[sic] Magazine

Glissando – The World Without Us

If Górecki had been on 4AD.

If This Mortal Coil had covered Thee Silver Mount Zion

If the Goth movement had never existed but grown-up, stately, gothic music was the province of chamber and classical music alone.

Frameworks, signposts…… inadequacies.

Reader, you have to hear The World Without Us . It has been four years since Glissando’s disquieting With Our Arms Wide Open We March Towards the Burning Sea . Four years of other progresses and other projects, mainly on the Gizeh label. Compared to bands like The Blue Nile four years is positively prolific. But as usual for [sic] the bottom line is the quality of the music. Happy to report then, that The World Without Us is truly wonderful. “Worth the wait”, doesn’t even come close. I’d sack myself on the spot for including such a remark. This latest Glissando offering is one of those rare occasions where music becomes a portal – a window to other times, other worlds, other lives.

The last time we encountered the music of Richard Knox was on another project called A-Sun Amissa – an urban nightmare coming across like the soundtrack to a yet unfilmed JG Ballard adaptation. The World Without Us is far less present day. Like an imagined history, a romanticised pre-Raphaelite world that never really existed. We feel like visitors here. Like strangers. And we don’t feel quite worthy. So we tread carefully. We hold our breath. We listen to these sparse, frozen laments with a hushed respect that borders on awe.

Need I go on? Fans of previous work or the other aforementioned projects cannot be disappointed. The orchestration has the same precision you would find in art-rock and post punk. There’s less reliance on drone and this allows the otherworldly vocal of Elly May Irving to hover over the music like a spectre. Of all the 4AD artists (probably rightly) trotted out as reference points ( Dead Can Dance , This Mortal Coil , Cocteau Twins etc) my mind wanders back to the beguiling debut album Livonia from His Name Is Alive . Vastly different production, of course, (Fryer and Watts Russell looped that record out of all recognition from the master tapes) but the mood, the ambience, the way both records flicker between dreaminess and ghostliness, all bear comparison. As does the ethereal vocal of Karen Oliver Vs Elly May Irving here.

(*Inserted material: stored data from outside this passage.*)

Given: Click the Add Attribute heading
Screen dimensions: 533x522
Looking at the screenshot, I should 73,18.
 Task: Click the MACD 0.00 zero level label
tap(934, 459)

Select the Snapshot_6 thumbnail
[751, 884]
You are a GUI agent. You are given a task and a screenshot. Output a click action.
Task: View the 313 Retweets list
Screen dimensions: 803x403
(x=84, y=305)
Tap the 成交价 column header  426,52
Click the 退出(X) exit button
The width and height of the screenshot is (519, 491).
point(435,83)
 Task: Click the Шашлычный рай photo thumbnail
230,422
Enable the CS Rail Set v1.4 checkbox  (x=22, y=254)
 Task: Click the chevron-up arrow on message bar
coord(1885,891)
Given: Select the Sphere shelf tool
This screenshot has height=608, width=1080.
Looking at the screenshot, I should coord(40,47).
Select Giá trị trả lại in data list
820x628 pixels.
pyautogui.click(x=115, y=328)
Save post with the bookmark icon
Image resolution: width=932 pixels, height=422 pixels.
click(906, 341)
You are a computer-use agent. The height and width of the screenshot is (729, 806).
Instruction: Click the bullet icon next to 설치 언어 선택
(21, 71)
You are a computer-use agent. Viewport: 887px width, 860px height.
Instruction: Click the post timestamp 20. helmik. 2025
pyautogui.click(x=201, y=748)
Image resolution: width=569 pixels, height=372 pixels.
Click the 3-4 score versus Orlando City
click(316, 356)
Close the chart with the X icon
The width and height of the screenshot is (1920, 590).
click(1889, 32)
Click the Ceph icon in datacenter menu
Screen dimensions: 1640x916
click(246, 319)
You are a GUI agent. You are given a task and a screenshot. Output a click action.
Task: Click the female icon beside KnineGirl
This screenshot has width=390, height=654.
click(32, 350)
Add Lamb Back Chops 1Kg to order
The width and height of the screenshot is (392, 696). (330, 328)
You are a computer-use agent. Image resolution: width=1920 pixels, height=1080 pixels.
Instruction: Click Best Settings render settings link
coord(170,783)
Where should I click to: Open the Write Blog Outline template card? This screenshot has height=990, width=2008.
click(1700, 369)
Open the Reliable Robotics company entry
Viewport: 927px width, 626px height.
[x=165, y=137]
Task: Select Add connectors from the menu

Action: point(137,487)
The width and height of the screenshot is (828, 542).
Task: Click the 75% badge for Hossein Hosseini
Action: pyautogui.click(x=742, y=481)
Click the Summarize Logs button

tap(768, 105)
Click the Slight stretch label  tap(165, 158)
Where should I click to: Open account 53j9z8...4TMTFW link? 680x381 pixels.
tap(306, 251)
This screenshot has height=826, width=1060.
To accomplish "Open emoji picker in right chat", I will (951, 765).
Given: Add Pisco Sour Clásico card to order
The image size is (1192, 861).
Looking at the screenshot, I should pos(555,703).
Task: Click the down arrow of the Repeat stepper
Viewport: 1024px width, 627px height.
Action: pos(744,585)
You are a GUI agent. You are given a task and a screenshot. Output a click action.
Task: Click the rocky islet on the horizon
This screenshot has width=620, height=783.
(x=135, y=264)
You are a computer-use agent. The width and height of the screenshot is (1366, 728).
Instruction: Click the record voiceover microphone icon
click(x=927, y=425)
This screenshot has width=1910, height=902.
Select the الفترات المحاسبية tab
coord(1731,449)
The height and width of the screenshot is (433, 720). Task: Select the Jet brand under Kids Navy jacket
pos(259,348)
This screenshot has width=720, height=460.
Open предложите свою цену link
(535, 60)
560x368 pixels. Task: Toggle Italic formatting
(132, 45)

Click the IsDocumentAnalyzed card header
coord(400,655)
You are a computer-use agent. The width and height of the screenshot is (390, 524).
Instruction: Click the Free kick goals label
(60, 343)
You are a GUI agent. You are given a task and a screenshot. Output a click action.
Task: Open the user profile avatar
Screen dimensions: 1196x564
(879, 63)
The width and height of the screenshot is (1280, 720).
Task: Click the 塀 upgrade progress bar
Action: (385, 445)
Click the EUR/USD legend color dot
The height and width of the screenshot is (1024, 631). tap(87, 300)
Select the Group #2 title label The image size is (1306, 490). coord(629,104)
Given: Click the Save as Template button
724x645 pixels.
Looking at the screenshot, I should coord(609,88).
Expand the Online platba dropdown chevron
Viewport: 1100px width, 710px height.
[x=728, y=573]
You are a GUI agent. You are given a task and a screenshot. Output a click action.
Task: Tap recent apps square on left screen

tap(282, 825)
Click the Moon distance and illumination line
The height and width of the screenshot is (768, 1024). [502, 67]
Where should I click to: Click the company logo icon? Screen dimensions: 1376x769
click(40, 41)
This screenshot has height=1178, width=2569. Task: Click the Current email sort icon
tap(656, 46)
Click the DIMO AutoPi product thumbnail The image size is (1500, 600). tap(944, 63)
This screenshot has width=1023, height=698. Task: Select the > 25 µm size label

The world that Irving paints is not a world without us it’s a world wher others are here with us. And with her clipped, old fashioned delivery, this can be no modern day ghost story. No Paranormal Activity this, but rather a tale from another century. Niche stuff without question. But done so well it will chart highly in my top albums of the year.

Cut, bleeding and sad.
When you dream of things you don’t understand.